• [Work instruction] Pull every line holding the word "agent" out of the data and copy it.
◇ ◇ ◇ ◇ ◇ ◇ ◇
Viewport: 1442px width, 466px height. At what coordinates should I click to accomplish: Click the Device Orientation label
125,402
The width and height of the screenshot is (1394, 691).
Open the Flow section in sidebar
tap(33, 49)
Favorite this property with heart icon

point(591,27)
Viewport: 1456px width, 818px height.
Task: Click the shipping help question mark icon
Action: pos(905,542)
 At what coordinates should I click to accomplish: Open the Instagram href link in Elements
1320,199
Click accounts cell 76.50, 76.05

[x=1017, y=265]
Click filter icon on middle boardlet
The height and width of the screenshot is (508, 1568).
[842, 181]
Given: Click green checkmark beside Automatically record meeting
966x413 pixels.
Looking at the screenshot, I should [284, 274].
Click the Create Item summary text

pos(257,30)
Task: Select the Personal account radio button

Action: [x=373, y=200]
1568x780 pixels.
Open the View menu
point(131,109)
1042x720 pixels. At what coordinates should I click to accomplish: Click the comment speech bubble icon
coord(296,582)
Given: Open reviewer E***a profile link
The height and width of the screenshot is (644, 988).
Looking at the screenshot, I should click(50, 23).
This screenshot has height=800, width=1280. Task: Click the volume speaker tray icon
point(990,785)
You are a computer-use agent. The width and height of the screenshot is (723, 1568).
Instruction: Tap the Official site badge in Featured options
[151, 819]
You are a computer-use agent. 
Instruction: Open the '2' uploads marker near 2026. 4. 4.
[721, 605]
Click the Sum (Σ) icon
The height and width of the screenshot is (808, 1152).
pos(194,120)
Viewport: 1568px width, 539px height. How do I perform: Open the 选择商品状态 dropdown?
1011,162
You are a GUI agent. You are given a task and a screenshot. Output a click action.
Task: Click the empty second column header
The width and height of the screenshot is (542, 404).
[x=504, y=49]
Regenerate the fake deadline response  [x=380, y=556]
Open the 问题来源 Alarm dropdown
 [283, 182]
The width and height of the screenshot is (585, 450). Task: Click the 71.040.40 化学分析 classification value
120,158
◇ ◇ ◇ ◇ ◇ ◇ ◇
• [Exercise answer]
You are a computer-use agent. The width and height of the screenshot is (723, 1568).
You are a computer-use agent. 
You are a GUI agent. You are given a task and a screenshot. Output a click action.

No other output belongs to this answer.